The Fire and the Knife

Katharine Mulherin Contemporary Art Projects

Opens Friday October 30, 2009

The Fire and the Knife continues my practice of storytelling through textiles, this time exploring the themes of sacrifice and rebirth.

Drawing from Biblical stories (the tale of Abraham and Isaac is the source of the exhibition’s title), and fairy tales such as Beauty and the Beast and The Story of a Mother, the work explores how a sacrifice can lead to reaching a higher level of knowledge, spirituality or happiness. This idea follows naturally from my previous exhibition, The Revelations of Anna Ward Brouse, which explored the Masonic ideals of labour and challenge as a way to gain degrees of self-improvement. Indeed, the fictitious Anna Ward Brouse ladies' society continues to act as a narrative scaffold in The Fire and the Knife.
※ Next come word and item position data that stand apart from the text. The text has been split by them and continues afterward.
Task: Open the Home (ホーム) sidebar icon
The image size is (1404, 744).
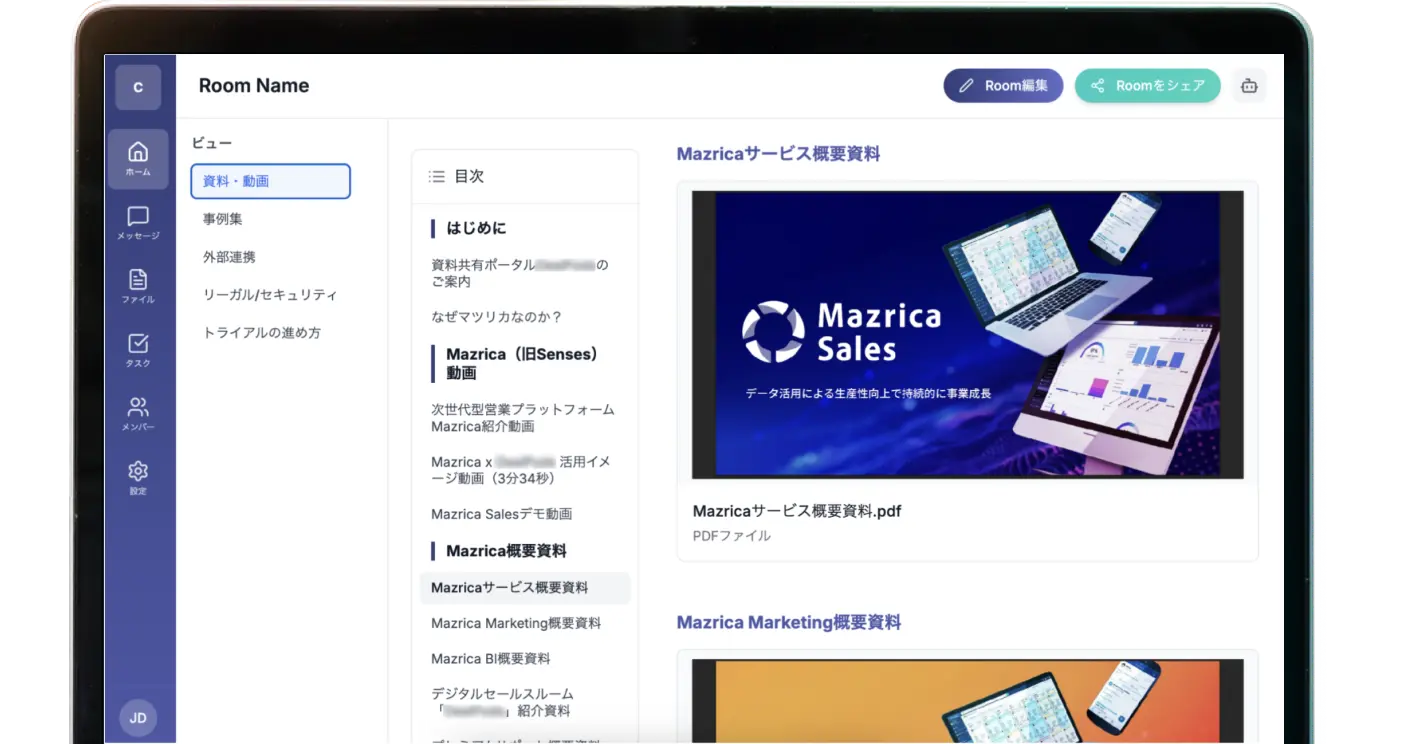Action: [138, 158]
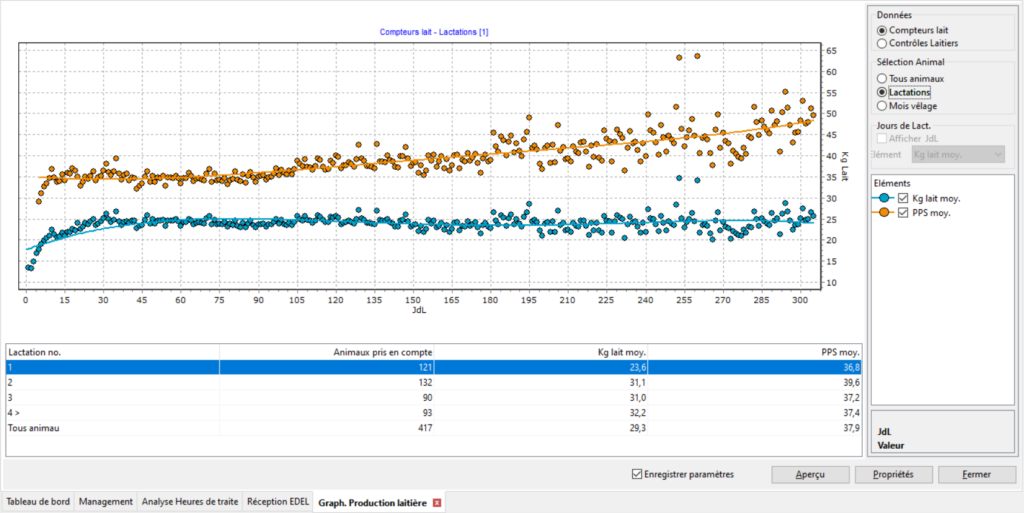Disable the Enregistrer paramètres checkbox
This screenshot has height=513, width=1024.
(x=638, y=474)
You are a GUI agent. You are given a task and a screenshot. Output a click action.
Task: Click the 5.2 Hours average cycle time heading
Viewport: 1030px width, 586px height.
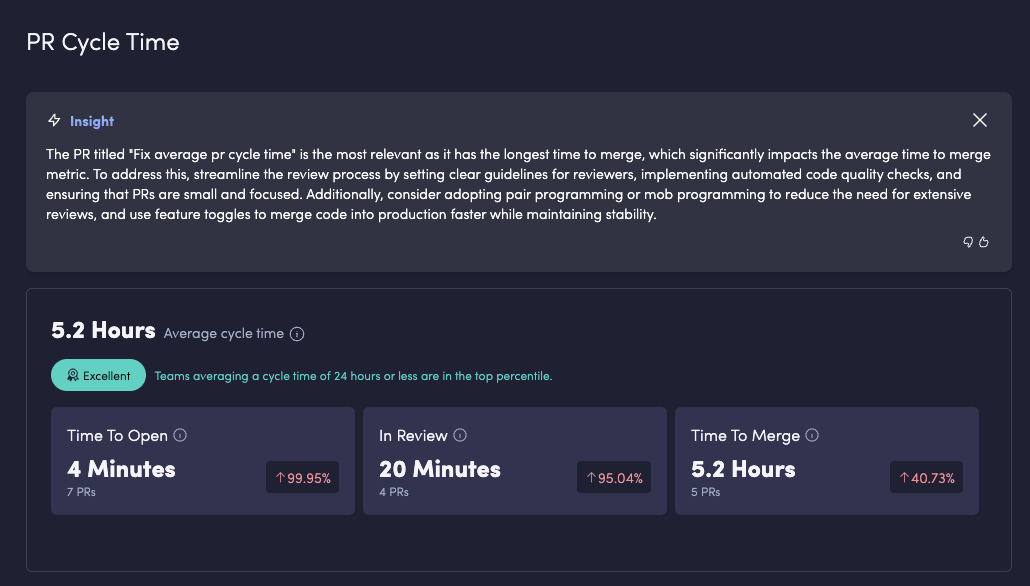[x=103, y=331]
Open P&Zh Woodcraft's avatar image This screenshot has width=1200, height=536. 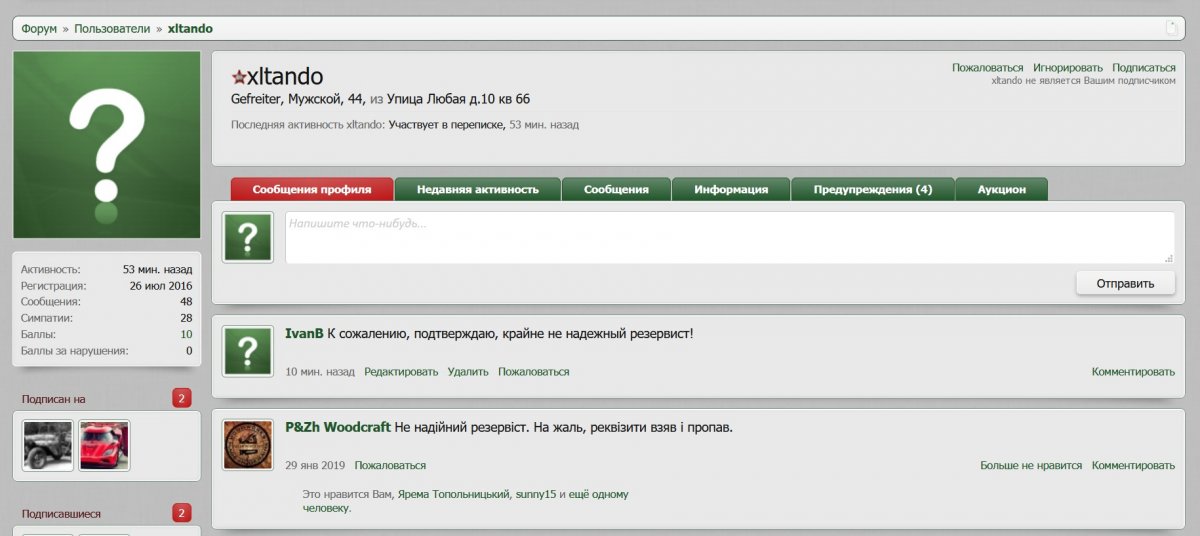248,445
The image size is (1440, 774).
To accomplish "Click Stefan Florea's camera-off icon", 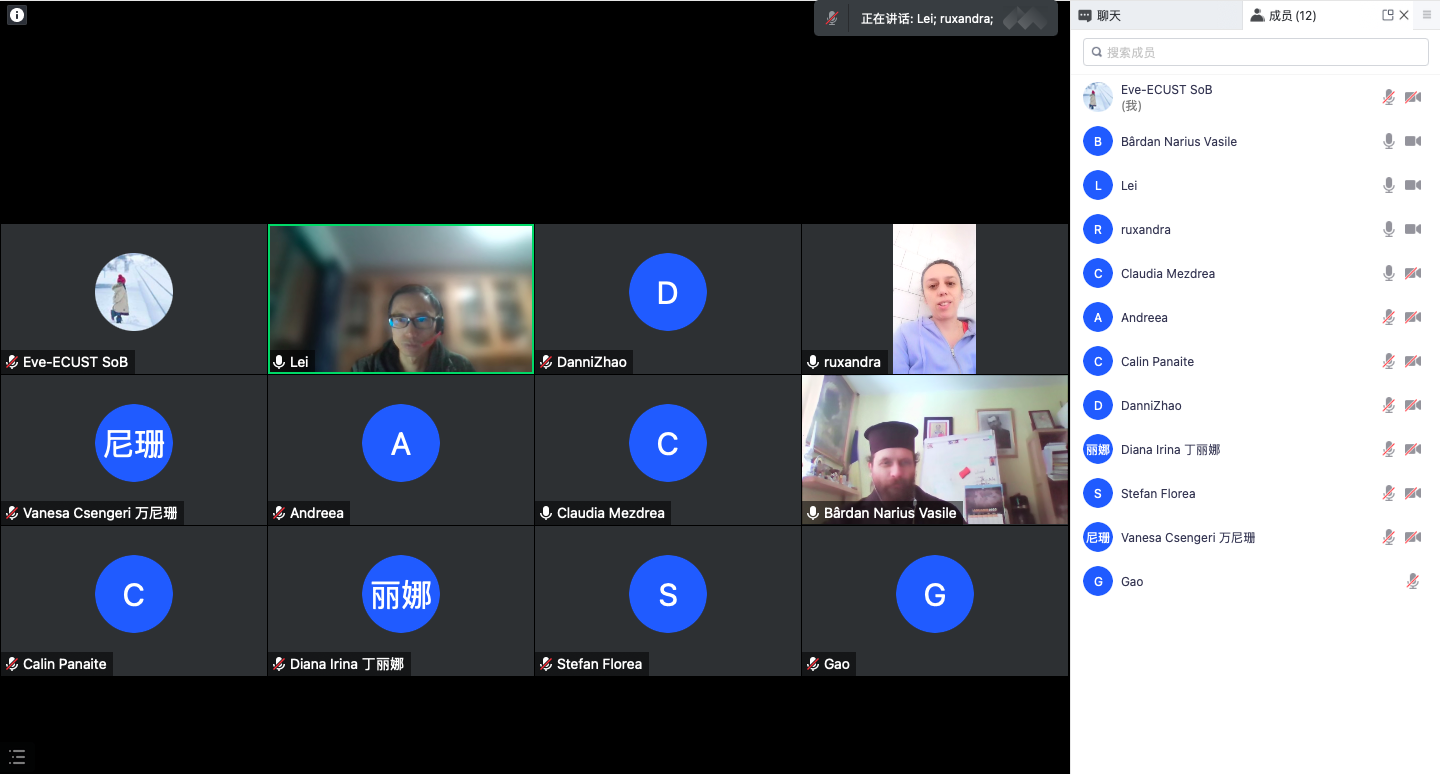I will click(1412, 493).
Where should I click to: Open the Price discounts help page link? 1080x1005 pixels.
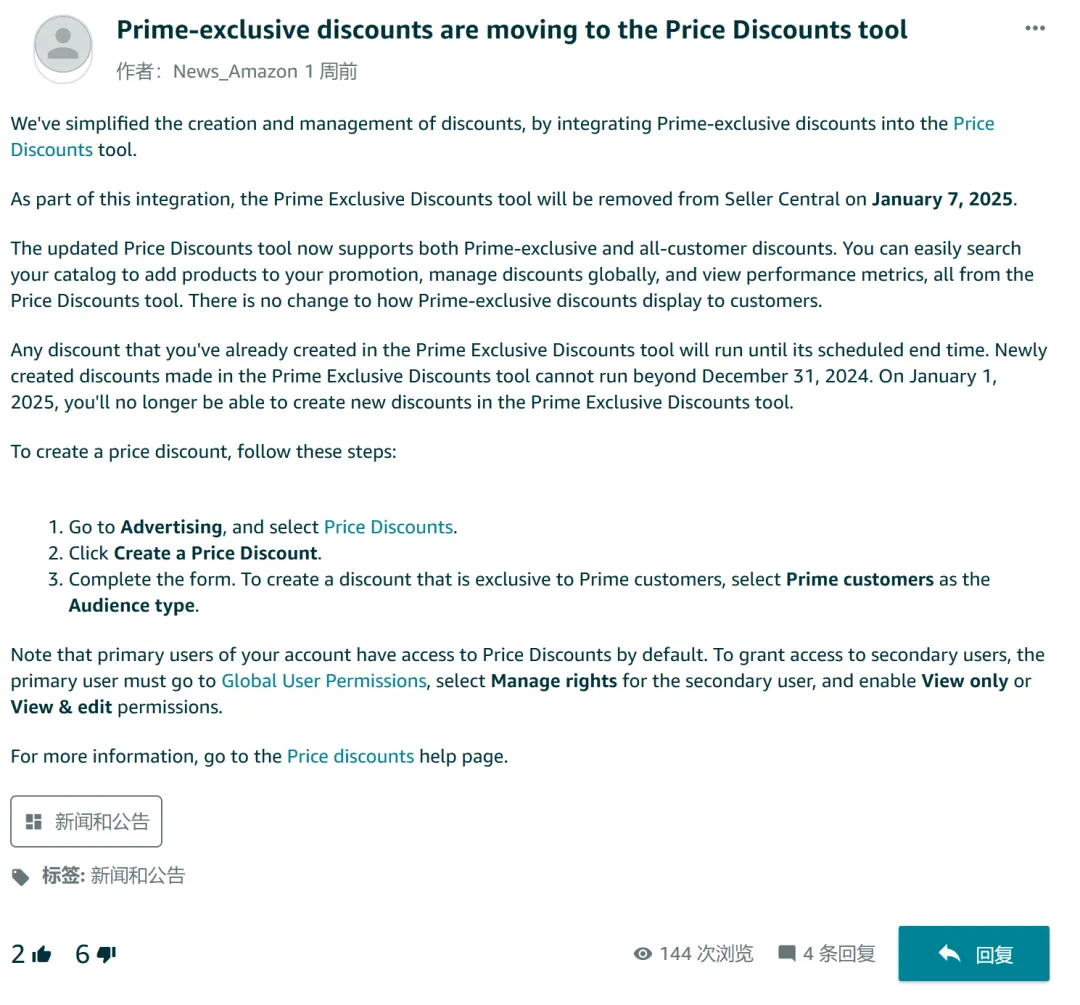click(351, 756)
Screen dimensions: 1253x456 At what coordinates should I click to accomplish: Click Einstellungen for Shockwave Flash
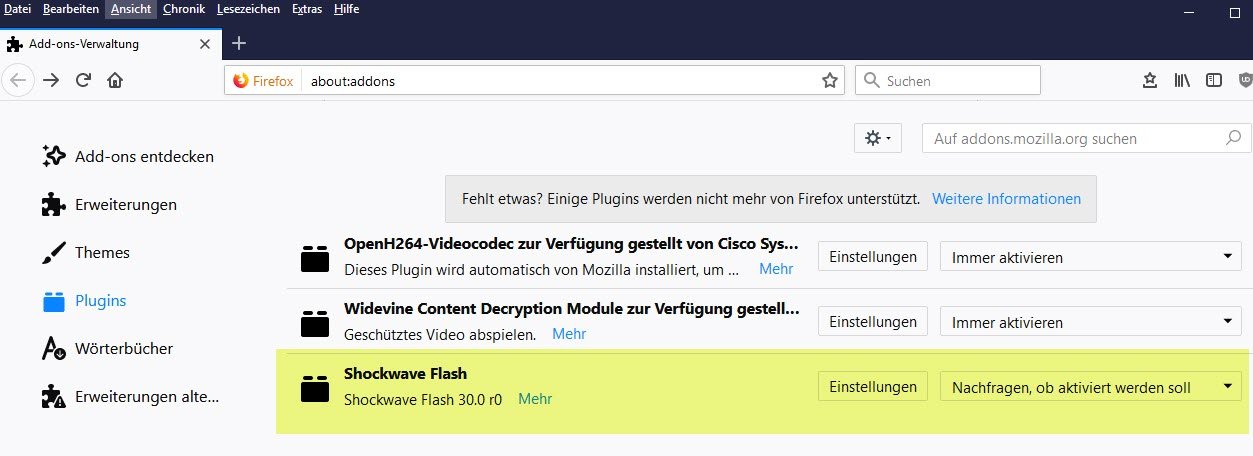(x=872, y=387)
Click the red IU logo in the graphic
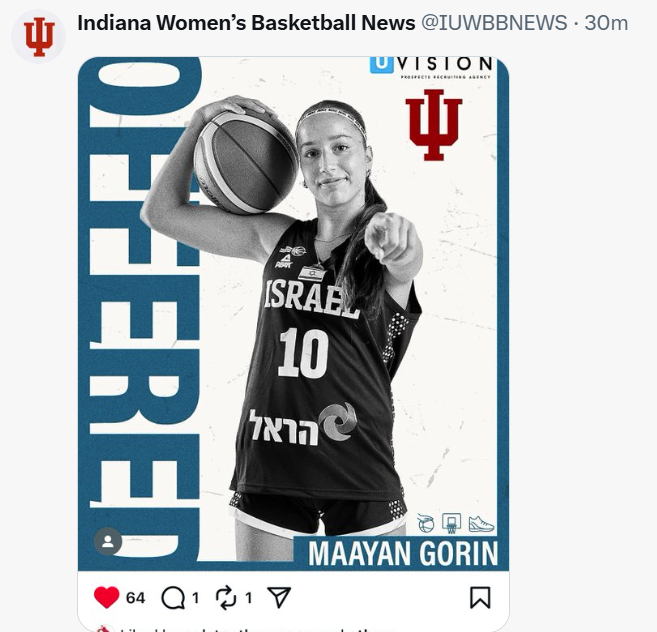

The pieces, which include large hooked rugs, inlaid patchwork hangings, playing cards, dioramas, and installation elements, are conceived as teaching aids reminiscent of banners handmade for Sunday school classes or Girl Guide meetings. The visual language is drawn from board games, medieval frescoes, Masonic imagery and nineteenth-century Pennsylvania Dutch illustrations, resulting in imagery that feels familiar yet obscure. By creating visual connections among the pieces, I encourage visitors to link and decode the stories being told.